Hear Me Out: Why the ‘Dark Knight’ trilogy really is painfully average
An average sandwich.

To say that Christopher Nolan’s 2008 superhero movie The Dark Knight is a bad movie is to commit internet sacrilege, and for good reason too, as whilst the film isn’t without its faults, it helped to legitimise superhero movies as a serious form of cinematic storytelling. On balance, The Dark Knight is a great film, though unfortunately, it just so happens to be sandwiched in between two rather mediocre blockbuster flicks.
Having never helmed a major big-budget release, director Christopher Nolan came to the DC superhero character in 2005 with a distinct vision as to where he wanted to take the Batman character. Inspired by Frank Miller’s comicBatman: Year One, Nolan’s new, gothic take on Batman was a world away from the strange comic-book style of the previous director Joel Schumacher, with Batman Begins focusing on the brooding anger of the titular character and the grit and grime of the city itself.
Played by Christian Bale, Nolan creates a troubled and brooding character who long mourns the loss of his parents, with the actor showing a new take on the character that was gobbled up by audiences at the time of the film’s release in 2005. Feeling fresh and revolutionary at the time against the backdrop of Sam Raimi’s fun Spider-Man films and the exuberant X-Men, with the benefit of hindsight, Batman Begins feels just as cartoony as each of the aforementioned films it was supposedly ‘bettering’.
Donning a dated rubber suit for its titular Batman and doing little to showcase a revolutionary narrative at its centre, Batman Begins isn’t the saviour of superhero films that it was once remembered as.

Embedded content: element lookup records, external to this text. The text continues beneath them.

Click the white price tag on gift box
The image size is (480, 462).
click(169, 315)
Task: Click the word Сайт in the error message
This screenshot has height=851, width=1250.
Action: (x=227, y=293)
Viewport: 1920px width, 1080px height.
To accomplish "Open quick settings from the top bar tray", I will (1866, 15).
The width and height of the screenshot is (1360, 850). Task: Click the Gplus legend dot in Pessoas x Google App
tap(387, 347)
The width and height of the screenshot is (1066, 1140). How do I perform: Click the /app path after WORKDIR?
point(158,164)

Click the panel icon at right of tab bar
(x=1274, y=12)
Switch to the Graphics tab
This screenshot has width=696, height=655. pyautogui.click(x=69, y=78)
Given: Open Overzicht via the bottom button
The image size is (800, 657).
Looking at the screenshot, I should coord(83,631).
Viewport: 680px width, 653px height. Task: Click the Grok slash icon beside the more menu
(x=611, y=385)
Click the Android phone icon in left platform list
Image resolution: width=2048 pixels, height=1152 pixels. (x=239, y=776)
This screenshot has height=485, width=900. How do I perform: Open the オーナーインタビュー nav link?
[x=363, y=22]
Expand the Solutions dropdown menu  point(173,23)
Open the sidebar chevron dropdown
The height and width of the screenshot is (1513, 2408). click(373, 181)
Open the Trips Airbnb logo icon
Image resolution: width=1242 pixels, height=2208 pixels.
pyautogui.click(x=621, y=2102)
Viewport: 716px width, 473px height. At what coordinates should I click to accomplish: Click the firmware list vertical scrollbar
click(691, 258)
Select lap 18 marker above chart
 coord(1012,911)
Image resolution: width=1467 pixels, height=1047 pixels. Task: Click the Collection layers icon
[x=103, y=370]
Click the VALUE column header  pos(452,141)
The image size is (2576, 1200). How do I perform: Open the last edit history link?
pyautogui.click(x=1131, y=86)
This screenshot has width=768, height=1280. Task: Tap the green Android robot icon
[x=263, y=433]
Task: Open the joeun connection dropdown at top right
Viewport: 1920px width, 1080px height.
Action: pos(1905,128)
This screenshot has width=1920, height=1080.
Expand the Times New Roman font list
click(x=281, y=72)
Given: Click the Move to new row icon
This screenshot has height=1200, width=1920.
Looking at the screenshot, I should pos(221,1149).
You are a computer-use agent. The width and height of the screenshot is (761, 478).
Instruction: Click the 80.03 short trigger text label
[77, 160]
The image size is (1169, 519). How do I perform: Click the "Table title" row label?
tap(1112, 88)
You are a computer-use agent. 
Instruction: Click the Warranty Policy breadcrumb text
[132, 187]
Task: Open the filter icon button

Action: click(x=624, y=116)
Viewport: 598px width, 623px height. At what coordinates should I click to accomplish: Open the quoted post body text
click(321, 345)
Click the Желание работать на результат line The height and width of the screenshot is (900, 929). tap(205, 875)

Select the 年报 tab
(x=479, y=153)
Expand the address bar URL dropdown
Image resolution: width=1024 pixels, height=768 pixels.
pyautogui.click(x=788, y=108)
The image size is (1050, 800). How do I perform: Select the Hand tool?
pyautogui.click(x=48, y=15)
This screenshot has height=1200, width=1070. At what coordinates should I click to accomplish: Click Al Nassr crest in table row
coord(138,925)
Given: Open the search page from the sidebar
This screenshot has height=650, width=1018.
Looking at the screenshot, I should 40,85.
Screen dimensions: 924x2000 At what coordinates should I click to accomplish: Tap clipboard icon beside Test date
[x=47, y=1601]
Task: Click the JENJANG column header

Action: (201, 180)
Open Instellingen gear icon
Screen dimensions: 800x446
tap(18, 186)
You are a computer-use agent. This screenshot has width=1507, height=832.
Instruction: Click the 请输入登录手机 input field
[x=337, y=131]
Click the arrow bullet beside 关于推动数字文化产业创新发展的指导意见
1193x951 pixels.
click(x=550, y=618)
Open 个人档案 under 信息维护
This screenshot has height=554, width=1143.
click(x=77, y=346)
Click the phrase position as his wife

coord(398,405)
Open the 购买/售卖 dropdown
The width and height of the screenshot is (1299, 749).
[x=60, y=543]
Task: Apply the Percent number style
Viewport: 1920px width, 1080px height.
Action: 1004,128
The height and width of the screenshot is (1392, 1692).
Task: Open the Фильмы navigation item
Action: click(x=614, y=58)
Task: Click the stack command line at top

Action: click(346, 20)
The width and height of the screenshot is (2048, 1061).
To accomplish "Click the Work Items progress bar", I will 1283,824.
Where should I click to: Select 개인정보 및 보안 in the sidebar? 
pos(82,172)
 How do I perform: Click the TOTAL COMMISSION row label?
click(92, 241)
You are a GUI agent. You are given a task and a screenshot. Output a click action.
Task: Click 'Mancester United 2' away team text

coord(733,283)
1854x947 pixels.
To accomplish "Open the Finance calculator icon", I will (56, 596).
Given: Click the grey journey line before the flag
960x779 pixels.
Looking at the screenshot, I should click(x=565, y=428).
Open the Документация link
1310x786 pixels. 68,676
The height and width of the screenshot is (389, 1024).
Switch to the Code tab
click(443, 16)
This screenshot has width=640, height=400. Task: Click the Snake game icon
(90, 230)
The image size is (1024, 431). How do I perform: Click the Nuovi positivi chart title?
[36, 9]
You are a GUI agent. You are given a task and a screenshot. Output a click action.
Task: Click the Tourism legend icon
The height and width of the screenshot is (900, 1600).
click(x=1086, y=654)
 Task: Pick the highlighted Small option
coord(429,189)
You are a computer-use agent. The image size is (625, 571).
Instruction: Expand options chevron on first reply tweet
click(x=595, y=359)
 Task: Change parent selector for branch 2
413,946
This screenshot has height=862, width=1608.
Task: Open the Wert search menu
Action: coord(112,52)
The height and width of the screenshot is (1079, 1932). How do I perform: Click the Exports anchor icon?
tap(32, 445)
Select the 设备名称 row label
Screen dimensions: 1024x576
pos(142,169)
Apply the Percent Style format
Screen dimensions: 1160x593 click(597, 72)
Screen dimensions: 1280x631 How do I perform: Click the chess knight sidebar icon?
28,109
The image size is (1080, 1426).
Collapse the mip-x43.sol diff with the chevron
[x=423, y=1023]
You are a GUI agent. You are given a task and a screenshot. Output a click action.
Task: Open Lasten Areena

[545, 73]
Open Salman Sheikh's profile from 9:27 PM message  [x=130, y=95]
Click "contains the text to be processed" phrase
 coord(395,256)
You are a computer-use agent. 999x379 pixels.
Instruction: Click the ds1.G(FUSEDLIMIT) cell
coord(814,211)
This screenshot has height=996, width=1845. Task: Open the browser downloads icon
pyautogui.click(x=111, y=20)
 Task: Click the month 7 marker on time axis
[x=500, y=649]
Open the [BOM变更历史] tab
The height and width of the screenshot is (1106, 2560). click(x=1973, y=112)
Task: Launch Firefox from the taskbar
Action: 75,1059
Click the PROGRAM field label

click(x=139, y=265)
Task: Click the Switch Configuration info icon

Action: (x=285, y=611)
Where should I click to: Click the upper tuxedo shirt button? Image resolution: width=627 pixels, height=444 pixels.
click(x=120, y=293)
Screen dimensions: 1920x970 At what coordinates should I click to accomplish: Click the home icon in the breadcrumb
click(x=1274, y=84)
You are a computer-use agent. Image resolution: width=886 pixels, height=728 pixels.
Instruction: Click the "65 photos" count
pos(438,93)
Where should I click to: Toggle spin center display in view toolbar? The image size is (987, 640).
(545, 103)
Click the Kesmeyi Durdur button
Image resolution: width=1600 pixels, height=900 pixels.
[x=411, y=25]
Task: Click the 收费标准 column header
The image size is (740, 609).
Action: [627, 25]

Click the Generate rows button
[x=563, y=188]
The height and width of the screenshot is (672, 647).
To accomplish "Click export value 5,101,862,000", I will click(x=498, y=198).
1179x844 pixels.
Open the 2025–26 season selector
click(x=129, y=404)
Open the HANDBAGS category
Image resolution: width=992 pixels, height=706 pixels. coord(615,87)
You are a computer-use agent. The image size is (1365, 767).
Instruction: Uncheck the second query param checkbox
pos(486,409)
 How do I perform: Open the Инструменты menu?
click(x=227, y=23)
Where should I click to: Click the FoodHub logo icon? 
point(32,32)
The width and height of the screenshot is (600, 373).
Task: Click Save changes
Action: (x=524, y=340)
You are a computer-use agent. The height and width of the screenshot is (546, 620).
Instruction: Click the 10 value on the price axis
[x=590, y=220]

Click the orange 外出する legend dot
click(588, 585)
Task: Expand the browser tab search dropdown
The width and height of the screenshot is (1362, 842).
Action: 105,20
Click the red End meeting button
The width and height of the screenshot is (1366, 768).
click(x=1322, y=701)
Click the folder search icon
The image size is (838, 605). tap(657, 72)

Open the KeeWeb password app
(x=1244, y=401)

With only Cillian Murphy’s terrific Scarecrow to save it from all irrelevance, the first film in Christopher Nolan’s trilogy is often given the benefit of the doubt for sparking the trilogy, though actually offers very little when it comes to originality or innovation.
Three years later and The Dark Knight would set the world of commercial cinema alight, building off the first film in the trilogy well in realising that the strongest aspect of what makes the story great is the villain that stands in Batman’s way. Putting on one of the greatest performances in modern blockbuster cinema, the late Heath Ledgerchanged the way that the Joker is perceived by creating a menacing individual who challenged Batman with maniacal psychological games.
Though The Dark Knight is certainly more than its powerful antagonist, there’s no doubt that Ledger’s Joker and his relationship with Batman ties the film together, even if the basic story itself once again lacks any sort of intricacy.
It’s all rounded off with the final, and worst, film in the trilogy, the confused Dark Knight Rises that tries to once again create an iconic leading villain, only to create a forgettable, muffled muscle-man. Narratively confused and stuffed with too many characters, Christopher Nolan’s final film helps the trilogy go out with a whimper, with Tom Hardy’s villain Bane unable to invigorate the film with any sort of rousing energy despite a few thrilling scenes.
Thus ends one of the most average film trilogies of all of time, punctuated by several great performances that lead limp narratives to their anticlimactic conclusion. The problem with the Dark Knight trilogy isn’t that it’s a particularly bad collection of films, it’s that they feel, hollow, empty and entirely pointless, with Christian Bale’s smug and nonsensical ‘cheers’ at the end of The Dark Knight Rises capping off a bombastic superhero trilogy with more noise than sense.